Task to complete: Compute how many lines in the entries below contain "bottom", and output nothing but the number.

Source material:
*** Block opens ***

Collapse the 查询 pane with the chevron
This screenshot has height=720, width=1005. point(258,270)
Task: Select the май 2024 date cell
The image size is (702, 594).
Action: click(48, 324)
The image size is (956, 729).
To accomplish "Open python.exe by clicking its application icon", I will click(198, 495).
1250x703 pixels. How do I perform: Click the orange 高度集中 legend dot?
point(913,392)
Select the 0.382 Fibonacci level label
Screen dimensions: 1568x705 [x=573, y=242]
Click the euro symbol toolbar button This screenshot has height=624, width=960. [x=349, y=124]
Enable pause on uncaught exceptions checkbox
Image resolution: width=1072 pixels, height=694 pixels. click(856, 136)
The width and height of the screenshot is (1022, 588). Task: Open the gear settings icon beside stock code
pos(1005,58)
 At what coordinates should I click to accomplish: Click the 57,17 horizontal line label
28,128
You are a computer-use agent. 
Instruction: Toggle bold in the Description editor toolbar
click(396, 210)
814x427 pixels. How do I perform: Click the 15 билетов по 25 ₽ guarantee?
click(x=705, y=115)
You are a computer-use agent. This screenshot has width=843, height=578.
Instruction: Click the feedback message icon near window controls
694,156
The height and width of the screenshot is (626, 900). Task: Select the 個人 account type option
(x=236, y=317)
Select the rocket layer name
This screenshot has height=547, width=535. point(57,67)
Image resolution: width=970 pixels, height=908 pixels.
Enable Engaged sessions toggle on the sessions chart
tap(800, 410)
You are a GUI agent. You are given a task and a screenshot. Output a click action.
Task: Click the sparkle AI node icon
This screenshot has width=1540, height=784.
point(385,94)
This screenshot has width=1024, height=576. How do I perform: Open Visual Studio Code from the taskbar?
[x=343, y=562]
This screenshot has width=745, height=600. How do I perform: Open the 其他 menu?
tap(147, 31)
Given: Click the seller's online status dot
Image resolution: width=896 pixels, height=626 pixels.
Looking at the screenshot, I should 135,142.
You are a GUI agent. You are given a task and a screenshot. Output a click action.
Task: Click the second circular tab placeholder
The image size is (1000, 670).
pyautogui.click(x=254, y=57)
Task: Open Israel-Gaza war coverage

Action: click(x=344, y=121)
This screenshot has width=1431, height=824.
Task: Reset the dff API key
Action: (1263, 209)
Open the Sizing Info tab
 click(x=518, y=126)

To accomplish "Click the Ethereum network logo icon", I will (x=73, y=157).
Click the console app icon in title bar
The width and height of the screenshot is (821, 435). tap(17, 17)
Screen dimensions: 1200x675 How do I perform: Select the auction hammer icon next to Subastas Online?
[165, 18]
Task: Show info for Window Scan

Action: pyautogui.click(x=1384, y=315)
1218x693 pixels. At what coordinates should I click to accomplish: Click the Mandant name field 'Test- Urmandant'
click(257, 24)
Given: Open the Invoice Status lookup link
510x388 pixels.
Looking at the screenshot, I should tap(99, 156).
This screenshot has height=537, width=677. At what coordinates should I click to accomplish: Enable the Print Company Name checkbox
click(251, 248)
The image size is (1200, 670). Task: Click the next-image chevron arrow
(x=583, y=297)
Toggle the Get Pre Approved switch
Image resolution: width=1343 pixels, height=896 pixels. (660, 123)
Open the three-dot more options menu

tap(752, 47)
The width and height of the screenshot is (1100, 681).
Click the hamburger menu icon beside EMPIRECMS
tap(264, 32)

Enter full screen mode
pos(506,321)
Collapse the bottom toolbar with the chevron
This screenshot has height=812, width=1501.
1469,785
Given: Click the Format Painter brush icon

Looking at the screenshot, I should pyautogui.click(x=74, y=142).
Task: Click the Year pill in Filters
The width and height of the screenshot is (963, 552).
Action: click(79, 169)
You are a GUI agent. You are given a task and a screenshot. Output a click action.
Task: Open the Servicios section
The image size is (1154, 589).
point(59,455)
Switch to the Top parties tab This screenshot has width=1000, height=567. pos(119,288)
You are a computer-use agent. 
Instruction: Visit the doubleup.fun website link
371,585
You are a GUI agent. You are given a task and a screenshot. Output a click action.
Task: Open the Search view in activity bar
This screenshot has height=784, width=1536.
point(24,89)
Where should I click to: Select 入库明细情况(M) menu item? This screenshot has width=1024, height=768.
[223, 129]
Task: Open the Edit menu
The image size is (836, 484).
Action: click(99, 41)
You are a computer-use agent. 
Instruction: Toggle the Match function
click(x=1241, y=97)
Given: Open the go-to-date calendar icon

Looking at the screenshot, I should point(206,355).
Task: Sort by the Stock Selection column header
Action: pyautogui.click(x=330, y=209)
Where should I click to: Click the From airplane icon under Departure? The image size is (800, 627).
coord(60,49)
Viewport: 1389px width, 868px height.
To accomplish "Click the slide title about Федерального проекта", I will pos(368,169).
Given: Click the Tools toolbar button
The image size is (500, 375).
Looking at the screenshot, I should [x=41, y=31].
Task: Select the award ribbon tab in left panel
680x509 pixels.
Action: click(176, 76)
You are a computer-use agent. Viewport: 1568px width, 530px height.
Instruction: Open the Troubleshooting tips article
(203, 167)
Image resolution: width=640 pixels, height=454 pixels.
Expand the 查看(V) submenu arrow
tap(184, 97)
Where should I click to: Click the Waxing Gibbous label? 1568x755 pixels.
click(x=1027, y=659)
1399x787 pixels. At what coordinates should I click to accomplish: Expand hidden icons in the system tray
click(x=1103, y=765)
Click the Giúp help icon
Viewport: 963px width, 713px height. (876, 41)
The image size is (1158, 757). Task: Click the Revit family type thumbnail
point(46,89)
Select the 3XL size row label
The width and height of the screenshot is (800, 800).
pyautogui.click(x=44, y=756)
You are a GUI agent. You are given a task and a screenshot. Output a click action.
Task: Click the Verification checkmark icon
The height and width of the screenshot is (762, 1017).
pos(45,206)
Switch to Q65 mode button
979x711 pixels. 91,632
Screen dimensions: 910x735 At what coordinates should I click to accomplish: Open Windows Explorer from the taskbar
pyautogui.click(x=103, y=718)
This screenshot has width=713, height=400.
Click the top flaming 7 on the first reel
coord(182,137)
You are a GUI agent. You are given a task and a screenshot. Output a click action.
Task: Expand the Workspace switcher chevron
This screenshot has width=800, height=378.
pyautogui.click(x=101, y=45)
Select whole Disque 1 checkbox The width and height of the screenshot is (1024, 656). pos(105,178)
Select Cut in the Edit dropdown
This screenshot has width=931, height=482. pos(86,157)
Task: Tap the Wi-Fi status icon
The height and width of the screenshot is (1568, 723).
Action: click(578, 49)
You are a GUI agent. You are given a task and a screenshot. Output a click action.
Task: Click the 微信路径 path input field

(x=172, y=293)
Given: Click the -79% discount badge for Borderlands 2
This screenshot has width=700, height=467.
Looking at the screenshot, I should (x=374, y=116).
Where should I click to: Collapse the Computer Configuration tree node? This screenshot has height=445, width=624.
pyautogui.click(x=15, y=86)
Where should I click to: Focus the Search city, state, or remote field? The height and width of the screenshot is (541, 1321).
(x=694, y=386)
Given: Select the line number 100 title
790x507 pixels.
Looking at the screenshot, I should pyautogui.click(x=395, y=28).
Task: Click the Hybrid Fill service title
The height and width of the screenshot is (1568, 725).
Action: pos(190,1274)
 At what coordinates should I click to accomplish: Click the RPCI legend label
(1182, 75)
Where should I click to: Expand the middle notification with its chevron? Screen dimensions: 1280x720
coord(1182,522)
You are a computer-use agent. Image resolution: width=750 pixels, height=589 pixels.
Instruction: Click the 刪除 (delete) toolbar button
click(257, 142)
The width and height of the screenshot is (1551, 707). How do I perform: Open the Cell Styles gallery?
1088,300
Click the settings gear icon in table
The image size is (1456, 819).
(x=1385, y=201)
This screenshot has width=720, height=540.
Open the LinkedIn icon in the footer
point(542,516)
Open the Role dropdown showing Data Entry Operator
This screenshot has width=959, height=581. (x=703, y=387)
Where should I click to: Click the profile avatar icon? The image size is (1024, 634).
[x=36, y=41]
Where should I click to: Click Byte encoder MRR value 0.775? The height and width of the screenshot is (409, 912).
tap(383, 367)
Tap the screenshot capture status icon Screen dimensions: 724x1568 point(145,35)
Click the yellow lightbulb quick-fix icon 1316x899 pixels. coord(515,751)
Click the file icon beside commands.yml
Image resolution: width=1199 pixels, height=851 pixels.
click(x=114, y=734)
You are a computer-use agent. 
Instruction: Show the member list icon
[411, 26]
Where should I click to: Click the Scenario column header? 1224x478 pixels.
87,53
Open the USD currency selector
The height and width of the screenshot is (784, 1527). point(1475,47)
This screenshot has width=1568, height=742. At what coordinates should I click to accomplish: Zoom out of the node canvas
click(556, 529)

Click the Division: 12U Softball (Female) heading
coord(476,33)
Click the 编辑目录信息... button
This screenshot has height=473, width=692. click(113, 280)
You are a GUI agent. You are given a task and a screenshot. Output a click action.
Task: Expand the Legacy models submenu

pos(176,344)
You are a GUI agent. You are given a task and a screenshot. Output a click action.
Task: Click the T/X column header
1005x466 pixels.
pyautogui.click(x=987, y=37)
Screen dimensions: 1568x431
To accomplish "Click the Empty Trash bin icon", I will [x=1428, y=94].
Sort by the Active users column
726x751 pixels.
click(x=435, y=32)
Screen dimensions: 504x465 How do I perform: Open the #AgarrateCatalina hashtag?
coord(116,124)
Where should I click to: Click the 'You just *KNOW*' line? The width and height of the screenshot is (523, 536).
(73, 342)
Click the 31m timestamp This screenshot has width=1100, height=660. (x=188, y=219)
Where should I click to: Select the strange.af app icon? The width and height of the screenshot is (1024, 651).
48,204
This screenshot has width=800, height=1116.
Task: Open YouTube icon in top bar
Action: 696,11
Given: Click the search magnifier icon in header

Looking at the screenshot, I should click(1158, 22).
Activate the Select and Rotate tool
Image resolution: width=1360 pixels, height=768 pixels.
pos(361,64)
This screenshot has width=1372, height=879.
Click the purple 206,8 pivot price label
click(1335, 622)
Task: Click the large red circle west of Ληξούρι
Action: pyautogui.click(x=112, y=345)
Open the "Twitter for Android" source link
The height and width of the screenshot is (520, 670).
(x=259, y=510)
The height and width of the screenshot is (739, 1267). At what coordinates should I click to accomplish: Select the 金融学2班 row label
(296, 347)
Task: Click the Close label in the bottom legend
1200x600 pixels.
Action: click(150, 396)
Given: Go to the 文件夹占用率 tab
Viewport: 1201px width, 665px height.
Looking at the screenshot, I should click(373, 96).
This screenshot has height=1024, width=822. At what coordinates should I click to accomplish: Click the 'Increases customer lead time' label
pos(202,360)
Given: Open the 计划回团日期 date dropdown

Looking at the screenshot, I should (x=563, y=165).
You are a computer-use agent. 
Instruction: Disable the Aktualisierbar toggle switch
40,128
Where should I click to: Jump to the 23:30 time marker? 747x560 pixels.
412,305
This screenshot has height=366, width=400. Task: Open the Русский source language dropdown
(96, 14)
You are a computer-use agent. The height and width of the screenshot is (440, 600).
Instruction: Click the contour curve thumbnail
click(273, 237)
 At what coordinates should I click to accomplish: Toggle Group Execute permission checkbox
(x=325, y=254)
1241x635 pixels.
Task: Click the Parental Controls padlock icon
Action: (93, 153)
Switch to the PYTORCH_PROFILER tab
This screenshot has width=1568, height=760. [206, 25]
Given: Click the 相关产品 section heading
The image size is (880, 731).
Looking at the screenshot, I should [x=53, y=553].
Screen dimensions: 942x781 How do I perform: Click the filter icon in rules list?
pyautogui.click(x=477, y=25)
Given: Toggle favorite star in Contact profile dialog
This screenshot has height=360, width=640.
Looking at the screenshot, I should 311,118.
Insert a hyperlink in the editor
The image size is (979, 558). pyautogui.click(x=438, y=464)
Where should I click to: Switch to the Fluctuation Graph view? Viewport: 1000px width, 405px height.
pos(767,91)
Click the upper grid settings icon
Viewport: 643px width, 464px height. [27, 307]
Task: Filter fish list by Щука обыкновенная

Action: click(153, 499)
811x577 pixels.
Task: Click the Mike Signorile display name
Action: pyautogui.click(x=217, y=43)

*** Block closes ***

Your response: 2